NHL: Building A Dynasty in the Age of Gary Bettman
It's not the same as it used to be.
Building your team, that is.
I remember stories of NHL teams stacked with All-Star players going on to win more Stanley Cups rings than they had room for on their dressers at home. A time when the NHL was more simple, more competitive, and more skilled.
Now, don't get me wrong—the NHL today is very competitive and there are many skilled players out there. Yet, with 30 teams in the modern, "Bettman Age" NHL, the talent pool is larger than it has ever been—and players who don't make the cut are hard-pressed to find another place to lace them up.
Back in the days of the Original Six, all of the teams then were fairly competitive and there was always a good game on the ice. Every team had more than one player to build their team around.
In Detroit, there was Gordie Howe, Sid Abel, Ted Lindsay, and Alex Delvecchio. In Chicago, there was Bobby Hull, Stan Mikita, and Pierre Pilote. In Boston, there was Bobby Orr, Phil Esposito, Brad Park, and Gerry Cheevers. In Toronto, there was George Armstrong, Frank Mahovlich, and Johnny Bower. In Montreal, there was Maurice Richard, Jean Beliveau, Jacques Plante, and Doug Harvey.
Players whose names became synonymous with the game played together—on the same team, for the most part, their entire careers. They immortalized the teams, not only in the hockey world, but also in the sports world in general.
Many cannot picture the Montreal Canadiens without invoking thoughts about "The Rocket," or think about the Boston Bruins without thinking about Bobby Orr flying through the air as he scored the Stanley Cup-winning goal.
These players were the foundation for many NHL dynasties through those years. Arguably, the first true NHL dynasty was the Toronto Maple Leafs of the early 1940s, who won six Stanley Cups in ten years. Among those championships, the Leafs became the first NHL team to capture three consecutive Stanley Cups, from 1947-1949.
During the 1950s, there was an emergence of two NHL powerhouses—the Detroit Red Wings and the Montreal Canadiens. The Red Wings would win four Stanley Cups between 1950-1955. The Canadiens, on the other hand, began their long dynastic reign immediately afterward, capturing five consecutive Stanley Cups to complete the decade.

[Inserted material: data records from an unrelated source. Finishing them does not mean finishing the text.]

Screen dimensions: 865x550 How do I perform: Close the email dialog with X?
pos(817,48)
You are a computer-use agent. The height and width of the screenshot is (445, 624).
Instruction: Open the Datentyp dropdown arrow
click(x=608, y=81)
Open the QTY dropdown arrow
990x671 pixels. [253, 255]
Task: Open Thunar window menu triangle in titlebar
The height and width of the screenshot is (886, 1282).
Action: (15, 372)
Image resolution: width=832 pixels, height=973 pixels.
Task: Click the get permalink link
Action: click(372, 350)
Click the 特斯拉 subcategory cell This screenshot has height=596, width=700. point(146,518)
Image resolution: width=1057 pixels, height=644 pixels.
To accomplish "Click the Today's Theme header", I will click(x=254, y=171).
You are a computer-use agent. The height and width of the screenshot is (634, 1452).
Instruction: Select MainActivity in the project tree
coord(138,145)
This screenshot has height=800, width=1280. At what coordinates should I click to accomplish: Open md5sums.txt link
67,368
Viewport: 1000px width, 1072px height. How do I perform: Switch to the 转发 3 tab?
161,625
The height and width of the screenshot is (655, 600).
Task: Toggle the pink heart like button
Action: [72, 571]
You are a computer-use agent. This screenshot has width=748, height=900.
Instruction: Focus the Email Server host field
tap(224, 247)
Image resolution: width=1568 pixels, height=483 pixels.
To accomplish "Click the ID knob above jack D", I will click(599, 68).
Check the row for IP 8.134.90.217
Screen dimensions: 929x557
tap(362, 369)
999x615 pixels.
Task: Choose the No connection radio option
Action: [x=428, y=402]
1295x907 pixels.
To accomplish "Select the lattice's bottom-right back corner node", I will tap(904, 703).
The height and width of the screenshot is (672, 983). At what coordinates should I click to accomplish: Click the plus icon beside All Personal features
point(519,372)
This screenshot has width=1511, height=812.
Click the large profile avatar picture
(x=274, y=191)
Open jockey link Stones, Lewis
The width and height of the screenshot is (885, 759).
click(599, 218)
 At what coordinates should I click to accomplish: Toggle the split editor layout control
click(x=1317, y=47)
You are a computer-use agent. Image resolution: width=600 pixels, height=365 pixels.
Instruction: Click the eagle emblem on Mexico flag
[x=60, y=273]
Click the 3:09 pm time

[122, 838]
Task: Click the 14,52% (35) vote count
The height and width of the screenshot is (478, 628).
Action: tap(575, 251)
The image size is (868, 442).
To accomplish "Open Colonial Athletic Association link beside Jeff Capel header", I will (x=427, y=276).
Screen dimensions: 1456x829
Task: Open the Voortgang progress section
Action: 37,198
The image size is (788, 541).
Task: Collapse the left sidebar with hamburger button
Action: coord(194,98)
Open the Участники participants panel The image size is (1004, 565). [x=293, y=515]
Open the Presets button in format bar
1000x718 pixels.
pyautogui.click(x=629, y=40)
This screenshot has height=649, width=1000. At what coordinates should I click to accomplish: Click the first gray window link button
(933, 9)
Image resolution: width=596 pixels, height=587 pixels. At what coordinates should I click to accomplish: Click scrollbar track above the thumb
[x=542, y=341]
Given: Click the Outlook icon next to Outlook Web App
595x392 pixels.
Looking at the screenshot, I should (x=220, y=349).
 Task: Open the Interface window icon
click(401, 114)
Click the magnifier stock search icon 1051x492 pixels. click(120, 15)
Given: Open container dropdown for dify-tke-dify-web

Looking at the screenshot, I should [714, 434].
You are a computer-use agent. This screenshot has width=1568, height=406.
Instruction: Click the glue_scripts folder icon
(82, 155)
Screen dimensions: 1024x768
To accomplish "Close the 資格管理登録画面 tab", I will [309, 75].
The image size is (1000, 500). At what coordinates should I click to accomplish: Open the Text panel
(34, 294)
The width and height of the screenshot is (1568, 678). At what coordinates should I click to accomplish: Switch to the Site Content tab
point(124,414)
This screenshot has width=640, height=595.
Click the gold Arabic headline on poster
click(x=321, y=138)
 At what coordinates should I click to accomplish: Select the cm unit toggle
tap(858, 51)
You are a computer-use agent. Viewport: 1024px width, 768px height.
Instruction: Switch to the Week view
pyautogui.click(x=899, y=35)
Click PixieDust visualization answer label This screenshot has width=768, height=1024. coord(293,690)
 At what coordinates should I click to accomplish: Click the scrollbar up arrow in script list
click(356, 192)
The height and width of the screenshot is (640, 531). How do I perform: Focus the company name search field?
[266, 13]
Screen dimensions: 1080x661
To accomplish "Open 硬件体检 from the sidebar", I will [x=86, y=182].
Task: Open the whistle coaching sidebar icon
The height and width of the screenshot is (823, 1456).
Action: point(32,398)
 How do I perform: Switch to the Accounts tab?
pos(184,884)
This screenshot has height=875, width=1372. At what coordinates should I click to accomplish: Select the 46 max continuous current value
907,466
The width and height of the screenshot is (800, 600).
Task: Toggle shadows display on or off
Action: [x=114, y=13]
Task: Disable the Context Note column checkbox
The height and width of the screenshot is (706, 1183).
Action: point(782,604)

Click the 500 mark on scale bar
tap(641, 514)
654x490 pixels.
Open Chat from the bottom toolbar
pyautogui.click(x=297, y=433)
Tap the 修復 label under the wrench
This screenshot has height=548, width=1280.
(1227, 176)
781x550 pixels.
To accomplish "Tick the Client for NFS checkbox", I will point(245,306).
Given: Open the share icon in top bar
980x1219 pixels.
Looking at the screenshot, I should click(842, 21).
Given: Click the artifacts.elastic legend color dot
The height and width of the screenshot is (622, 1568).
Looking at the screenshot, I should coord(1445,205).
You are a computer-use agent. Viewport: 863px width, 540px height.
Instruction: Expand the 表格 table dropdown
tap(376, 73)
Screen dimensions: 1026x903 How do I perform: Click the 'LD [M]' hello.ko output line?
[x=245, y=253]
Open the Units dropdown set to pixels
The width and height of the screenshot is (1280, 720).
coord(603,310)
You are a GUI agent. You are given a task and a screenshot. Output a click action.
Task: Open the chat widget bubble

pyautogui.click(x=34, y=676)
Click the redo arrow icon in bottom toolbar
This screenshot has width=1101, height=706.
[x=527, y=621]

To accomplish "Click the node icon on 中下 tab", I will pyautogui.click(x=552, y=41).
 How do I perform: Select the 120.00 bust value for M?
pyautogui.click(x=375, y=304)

In the 1960s, the Leafs and Canadiens were the usual combatants for the Stanley Cup. Aside from the Chicago Blackhawks' Stanley Cup win in 1961, the two rivals would win the Cup every year from 1962 to 1969.
Despite expansion, the Canadiens continued to be a strong team. The dynasties of the Original Six era were long gone, yet some of the Original Six teams still flourished. The Boston Bruins, with Orr and Esposito won, Stanley Cups in 1970 and 1972, while the Canadiens would win six Stanley Cups during the 1970s.
Another dynasty appeared in the 1970s, with the Philadelphia Flyers winning back-to-back Stanley Cups in 1974 and 1975.
With the emergence of the 1980s, the New York Islanders' successful franchise building of the 70s paid off, as a team laden with superstars such as Mike Bossy, Dennis Potvin, Bryan Trottier, and Billy Smith went on to Stanley Cup glory, winning four consecutive Stanley Cups from 1980-83. The Islanders became the only other team besides the Montreal Canadiens to win four consecutive Stanley Cups.
The Islanders' dynasty ended with the emergence of the Edmonton Oilers led by Wayne Gretky, Mark Messier, Grant Fuhr, Paul Coffey, and Jari Kurri, the Oilers dominated the latter part of the decade with five Stanley Cup championships in seven years.
As we entered the 1990s, the last true NHL dynasties appeared fewer and far between. The Pittsburgh Penguins claimed back-to-back Stanley Cups in 1991 and 1992, while the Detroit Red Wings captured back-to-back championships later on in the decade in 1997 and 1998. Since the Red Wings, no team has recorded consecutive championships.
From the end of the 1960s, the talent pool became more diluted. Only the teams that came prepared to the expansion draft could survive the stripping of their own rosters by expansion teams and be able to still get viable draft picks.
Through the constant expansion, relocation, amalgamations, and further expansion of the 1970s, 80s, and 90s, some teams were able to keep dynasties together. Meanwhile, other franchises floundered in obscurity, waiting for a All-Star draft pick to help them become a viable NHL franchise on and off the ice.
In the "Bettman Age" NHL, it seems to be more about the money than tradition. Somehow, the fans—and especially, the players—seem to have lost sight of what the game really means.
NHL hockey has become more of a business and less of a pasttime. For some, the game has died a little bit since the salaries started to skyrocket. For others, the sheer fact that a team can't be together for more than three to five years makes cheering so much harder.
Yearing for a Stanley Cup is more frustrating.
The wait seems longer.
Franchises are pulled apart by owners who can't pay the big dollars, while players leave small markets due to a higher salary elsewhere.
It's happened all over the league, from the dismantling of the Oilers dynasty of the '80s, to the demise of the Penguins dynasty of the early '90s.
Fast-forward to today's top teams. It is still a struggle to keep key players in the same uniform. In Pittsburgh, power forward Ryan Malone was dealt to Tampa Bay because Pittsburgh needed to sign Evgeni Malkin, Marc-Andre Fleury, and Brooks Orpik to large contracts.
No room for Malone and he's gone.
This offseason, more than any other in recent memory, have players changed addresses on such a frequent basis.
Campbell to Chicago.
Naslund to New York.
Hossa to Detroit.
Blake to San Jose.
Rolston to New Jersey.
Commodore to Columbus.
The list goes on.
In an age of perceived NHL prosperity, there seems to be a lot of disparity and loss of tradition among the teams.
Back to the Original Six? Too late, and it wouldn't work.
But it is something to chew on.
How much longer will it be until the next true NHL dynasty comes through?